Le freux habite en Europe, selon M. Linnæus ; cependant il paraît qu’il y a quelques restrictions à faire à cela, puisque Aldrovande ne croyait pas qu’il s’en trouvât en Italie[3].

On dit que les jeunes sont bons à manger et que les vieux mêmes ne sont pas mauvais, lorsqu’ils sont bien gras[4] ; mais il est fort rare que les vieux prennent de la graisse.

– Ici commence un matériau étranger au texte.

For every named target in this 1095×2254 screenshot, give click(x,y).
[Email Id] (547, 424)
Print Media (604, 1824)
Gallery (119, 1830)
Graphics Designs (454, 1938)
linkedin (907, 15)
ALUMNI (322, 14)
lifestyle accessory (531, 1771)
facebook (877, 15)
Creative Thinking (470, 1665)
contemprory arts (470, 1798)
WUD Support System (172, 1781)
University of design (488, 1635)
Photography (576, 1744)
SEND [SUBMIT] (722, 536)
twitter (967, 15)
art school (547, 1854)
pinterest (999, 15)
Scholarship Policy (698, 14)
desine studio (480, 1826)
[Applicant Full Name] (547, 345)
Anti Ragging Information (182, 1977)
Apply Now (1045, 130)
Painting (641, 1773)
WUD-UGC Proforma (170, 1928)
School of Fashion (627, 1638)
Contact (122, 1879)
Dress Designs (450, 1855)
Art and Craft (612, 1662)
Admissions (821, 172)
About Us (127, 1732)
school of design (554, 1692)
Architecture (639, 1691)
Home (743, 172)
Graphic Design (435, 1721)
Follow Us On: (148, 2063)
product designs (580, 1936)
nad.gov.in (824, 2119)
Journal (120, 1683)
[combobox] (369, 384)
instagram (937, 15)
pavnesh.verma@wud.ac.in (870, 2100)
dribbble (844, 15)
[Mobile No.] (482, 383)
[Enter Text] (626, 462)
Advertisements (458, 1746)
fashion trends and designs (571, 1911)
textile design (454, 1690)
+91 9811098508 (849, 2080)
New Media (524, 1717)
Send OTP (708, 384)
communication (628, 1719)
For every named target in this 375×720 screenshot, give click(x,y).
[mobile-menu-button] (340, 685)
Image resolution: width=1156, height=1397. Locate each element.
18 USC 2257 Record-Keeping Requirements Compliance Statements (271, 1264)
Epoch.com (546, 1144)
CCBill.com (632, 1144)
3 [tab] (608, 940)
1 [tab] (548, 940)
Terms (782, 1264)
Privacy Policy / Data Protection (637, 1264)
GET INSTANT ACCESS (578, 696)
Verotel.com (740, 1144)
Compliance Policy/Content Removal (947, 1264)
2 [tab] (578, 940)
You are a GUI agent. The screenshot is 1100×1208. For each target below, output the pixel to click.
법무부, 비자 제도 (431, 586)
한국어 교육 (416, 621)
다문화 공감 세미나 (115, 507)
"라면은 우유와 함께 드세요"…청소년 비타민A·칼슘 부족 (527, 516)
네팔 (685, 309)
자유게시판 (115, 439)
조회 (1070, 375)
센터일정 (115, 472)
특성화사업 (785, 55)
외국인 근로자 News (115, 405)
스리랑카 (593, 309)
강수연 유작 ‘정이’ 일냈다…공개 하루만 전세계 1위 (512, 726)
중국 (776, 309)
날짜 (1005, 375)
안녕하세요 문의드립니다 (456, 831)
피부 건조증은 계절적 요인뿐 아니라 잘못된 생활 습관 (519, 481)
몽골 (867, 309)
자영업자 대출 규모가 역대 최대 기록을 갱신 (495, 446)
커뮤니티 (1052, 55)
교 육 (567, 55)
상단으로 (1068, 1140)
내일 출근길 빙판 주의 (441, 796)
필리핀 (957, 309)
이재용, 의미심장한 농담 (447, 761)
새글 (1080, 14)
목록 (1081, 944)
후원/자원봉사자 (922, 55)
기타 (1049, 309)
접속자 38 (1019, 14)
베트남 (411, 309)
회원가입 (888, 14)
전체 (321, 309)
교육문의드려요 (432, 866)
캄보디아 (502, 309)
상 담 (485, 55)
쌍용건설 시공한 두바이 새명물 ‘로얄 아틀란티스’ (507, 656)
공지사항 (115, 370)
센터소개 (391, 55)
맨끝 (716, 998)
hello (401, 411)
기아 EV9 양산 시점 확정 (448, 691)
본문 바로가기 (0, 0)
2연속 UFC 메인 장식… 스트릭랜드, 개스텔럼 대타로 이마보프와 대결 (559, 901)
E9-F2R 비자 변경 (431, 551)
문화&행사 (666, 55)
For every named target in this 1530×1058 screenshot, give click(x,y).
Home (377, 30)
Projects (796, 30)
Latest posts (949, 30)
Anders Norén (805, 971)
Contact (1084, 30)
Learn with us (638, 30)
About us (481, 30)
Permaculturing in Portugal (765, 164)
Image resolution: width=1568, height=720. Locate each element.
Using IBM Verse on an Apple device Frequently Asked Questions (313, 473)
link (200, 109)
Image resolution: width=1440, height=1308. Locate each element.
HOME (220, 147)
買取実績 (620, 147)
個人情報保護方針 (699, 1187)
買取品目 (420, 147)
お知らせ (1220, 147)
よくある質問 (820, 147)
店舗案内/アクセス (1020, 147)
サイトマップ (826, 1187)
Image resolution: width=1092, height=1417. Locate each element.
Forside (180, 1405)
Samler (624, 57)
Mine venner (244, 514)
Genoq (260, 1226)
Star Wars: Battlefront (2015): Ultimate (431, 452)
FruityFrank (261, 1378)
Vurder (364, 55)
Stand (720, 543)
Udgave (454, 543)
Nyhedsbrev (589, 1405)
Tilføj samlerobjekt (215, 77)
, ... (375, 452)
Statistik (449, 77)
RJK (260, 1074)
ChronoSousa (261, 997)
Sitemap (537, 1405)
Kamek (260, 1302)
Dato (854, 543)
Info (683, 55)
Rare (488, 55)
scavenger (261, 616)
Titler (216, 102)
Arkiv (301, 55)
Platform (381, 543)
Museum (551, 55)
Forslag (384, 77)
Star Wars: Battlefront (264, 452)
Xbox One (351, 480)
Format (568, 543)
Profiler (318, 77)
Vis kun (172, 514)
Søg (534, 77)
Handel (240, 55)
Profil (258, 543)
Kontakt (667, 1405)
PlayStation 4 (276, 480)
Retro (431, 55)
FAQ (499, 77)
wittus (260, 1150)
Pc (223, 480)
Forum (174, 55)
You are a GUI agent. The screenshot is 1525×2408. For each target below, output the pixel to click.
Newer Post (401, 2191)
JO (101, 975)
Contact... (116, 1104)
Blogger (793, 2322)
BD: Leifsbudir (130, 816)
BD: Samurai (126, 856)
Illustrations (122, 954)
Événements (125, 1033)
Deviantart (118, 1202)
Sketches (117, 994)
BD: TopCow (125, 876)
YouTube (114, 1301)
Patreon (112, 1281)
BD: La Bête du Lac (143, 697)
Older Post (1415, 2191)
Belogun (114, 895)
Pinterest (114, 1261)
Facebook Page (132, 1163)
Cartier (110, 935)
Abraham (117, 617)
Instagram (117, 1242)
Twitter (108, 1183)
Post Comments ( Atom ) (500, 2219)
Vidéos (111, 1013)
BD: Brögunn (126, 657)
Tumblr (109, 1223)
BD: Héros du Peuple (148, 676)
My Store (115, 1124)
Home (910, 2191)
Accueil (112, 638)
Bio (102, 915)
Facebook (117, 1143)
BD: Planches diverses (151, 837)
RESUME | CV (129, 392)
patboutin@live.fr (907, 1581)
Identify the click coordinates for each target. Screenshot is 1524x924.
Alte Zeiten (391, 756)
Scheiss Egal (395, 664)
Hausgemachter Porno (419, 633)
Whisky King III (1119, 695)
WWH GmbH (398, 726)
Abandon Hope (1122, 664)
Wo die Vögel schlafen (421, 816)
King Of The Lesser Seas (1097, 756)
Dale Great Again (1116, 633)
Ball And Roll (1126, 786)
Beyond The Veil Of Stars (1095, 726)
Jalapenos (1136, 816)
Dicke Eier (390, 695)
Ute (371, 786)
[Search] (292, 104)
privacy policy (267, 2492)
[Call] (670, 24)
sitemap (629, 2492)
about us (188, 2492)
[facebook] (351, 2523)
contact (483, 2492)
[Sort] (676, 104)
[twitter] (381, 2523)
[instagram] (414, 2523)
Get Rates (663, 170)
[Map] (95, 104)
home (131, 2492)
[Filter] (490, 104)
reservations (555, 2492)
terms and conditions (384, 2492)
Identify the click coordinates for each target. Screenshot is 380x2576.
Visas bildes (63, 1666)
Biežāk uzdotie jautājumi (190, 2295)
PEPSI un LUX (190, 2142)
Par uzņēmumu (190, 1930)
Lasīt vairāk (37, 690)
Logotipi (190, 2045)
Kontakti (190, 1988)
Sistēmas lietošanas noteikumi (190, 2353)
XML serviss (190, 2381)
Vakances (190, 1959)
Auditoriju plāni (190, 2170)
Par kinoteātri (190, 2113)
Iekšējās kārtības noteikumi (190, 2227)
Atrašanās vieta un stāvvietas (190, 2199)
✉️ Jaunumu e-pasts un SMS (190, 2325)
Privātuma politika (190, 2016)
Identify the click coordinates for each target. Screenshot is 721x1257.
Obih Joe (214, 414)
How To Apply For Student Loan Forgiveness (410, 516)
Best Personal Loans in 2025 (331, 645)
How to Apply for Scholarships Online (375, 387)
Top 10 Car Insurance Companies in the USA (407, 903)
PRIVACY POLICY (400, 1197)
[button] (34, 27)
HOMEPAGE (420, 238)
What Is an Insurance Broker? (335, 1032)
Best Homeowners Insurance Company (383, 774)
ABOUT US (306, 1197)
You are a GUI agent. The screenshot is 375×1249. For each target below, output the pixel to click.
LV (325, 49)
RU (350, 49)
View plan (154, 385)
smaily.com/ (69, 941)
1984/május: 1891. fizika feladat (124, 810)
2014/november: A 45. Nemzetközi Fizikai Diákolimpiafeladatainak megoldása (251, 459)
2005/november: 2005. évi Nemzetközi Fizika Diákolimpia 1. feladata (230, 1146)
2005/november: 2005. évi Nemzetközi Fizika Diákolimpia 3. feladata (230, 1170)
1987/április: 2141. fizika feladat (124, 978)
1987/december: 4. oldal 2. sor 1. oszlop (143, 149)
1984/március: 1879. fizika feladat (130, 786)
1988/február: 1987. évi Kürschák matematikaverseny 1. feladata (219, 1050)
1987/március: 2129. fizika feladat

Les gens de la campagne ont moins de répugnance pour leur chair, sachant fort bien qu’ils ne vivent pas de charognes, comme la corneille et le corbeau.


LA CORNEILLE MANTELÉE

Cet oiseau[NdÉ 1] se distingue aisément de la corbine et de la frayonne ou du freux par les couleurs de son plumage : il a la tête, la queue et les ailes d’un beau noir avec des reflets bleuâtres, et ce noir tranche avec une espèce de scapulaire gris blanc qui s’étend par devant et par derrière, depuis les épaules jusqu’à l’extrémité du corps ; c’est à cause de cette espèce de scapulaire ou de manteau que les Italiens lui ont donné le nom de monacchia (moinesse), et les Français celui de corneille mantelée.

Elle va par troupes nombreuses comme le freux et elle est peut-être encore plus familière avec l’homme, s’approchant par préférence, surtout pendant l’hiver, des lieux habités, et vivant alors de ce qu’elle trouve dans les égouts, les fumiers, etc.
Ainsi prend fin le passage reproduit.